Man missing for 60 years returns home

A popular South African Broadcasting Corporation television program, Khumbulekhaya (longing for home), has reunited Ranko Peter Selato of Morwa with his family after a 60-year separation.

Selato was last seen in the 1940s when he quietly disappeared and went to South Africa to seek employment without the knowledge of the family.

His family thought he had long died.

Now the man is back and the family is throwing a well come party next weekend, with village leaders expected to attend.

“I am happy that I am now home after so many years away,” Selato, now aged 78, told the Sunday Standard, on Friday.

He explained that he left his home village of Morwa in the 1940s without the knowledge of his family members and went to South Africa to seek employment in the mines.

Selato said there were no borders at that time and he simply went through Mafikeng enroute to Gauteng where he was hopeful to find work and a decent home.

“I did not find what I wanted,” he said. “I survived on piece jobs.”
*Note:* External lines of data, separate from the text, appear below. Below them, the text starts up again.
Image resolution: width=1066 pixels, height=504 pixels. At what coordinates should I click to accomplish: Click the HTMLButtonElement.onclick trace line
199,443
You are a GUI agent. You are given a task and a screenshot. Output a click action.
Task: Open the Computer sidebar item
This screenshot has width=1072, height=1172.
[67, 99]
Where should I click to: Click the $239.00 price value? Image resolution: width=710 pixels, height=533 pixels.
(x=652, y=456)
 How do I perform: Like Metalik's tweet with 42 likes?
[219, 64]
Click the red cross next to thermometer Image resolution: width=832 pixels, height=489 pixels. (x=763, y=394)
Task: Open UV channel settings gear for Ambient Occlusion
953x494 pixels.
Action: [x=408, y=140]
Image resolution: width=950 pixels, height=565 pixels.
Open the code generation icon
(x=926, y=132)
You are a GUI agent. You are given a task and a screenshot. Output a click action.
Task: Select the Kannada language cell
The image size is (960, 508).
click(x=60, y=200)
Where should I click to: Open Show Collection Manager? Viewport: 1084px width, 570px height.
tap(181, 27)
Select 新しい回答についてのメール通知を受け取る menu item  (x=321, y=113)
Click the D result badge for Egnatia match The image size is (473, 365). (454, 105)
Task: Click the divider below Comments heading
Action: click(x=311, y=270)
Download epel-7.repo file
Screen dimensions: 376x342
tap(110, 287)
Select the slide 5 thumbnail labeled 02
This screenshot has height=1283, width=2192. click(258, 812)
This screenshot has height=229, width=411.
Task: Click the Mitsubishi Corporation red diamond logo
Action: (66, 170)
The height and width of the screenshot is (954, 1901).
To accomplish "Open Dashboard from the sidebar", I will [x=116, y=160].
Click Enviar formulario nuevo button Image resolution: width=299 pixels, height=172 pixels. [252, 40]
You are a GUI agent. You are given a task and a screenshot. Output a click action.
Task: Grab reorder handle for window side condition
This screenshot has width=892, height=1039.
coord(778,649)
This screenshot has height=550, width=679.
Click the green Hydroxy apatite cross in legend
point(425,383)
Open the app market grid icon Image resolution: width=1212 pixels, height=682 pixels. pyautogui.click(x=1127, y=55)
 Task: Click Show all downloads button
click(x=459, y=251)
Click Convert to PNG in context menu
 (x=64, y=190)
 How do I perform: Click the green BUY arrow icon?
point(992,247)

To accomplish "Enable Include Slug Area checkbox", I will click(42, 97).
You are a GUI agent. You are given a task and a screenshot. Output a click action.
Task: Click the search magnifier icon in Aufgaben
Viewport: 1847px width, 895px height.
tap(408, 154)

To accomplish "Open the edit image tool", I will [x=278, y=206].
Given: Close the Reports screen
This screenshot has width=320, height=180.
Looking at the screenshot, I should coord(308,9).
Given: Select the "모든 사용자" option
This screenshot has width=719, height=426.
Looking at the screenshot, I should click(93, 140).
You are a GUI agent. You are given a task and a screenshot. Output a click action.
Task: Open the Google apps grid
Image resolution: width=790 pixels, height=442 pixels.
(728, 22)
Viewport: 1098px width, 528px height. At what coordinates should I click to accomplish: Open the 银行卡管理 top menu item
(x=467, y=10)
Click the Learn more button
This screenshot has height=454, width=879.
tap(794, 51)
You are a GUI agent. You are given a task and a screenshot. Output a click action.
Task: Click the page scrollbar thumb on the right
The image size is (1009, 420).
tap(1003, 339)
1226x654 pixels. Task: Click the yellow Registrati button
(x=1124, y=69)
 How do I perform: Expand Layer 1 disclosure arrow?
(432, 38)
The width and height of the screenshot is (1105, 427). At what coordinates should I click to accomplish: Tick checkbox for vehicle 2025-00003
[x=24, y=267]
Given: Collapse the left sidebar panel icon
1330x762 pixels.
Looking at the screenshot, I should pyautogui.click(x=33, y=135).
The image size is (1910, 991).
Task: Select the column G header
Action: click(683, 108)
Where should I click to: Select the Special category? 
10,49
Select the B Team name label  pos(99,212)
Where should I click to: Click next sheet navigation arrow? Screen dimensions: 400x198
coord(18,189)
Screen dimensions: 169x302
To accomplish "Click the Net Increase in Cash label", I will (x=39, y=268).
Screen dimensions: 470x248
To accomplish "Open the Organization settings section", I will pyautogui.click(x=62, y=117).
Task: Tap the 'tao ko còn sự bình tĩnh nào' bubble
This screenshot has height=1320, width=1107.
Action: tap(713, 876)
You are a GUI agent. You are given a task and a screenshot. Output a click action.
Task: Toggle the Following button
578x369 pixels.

Selato said he witnessed the hardship and the cruelty of apartheid to blacks and changed his names so that he could get his “green pass” so as to qualify to also get a house.

He revealed that he once had his own family there but, unfortunately, his wife and child died, leaving him alone again.

He stated that he eventually found refuge at one of the old age homes in Gauteng until one of his friends contacted the producers of the television programme, Khumbulekhaya, and they aired his appeal to find his relatives in Botswana.

“I thought my brother was dead,” said his younger brother, Ipelegeng.

He said there were about nine in their family of six boys and three girls but now only three men are still alive.

Ipelegeng said that one evening, while he was at the cattle post, he received a call from his wife claiming that his brother appeared on TV but he dismissed that as a joke.

He reluctantly and suspiciously started to take note after someone else called saying the same thing and, the following morning, returned home where everyone was talking about who they saw on television.

He said without wasting time, a relative in Ramotswa contacted SABC-TV.

“I could not believe my eyes when the crew of Khumbulekhaya brought home my brother who cried like a child as he disembarked from a black jeep,” Ipelegeng recalls. “This coming weekend there will be a big welcome party where a cow will be slaughtered.”

He said he is very pleased that his brother returned alive and that plans to get him an “O Mang” are under way.

“I am happy that the old man has finally come home after so many years away,” said Morwa Village headman, Erick Ntshole.

He said that Selato had already been brought to his office to assist him to apply for an ID so that he becomes a Motswana.

Ntshole applauded the TV program for a job well done.

“I believe that there are still other Batswana in South Africa who are trying to locate their families in Botswana; the families must not give up,” he said.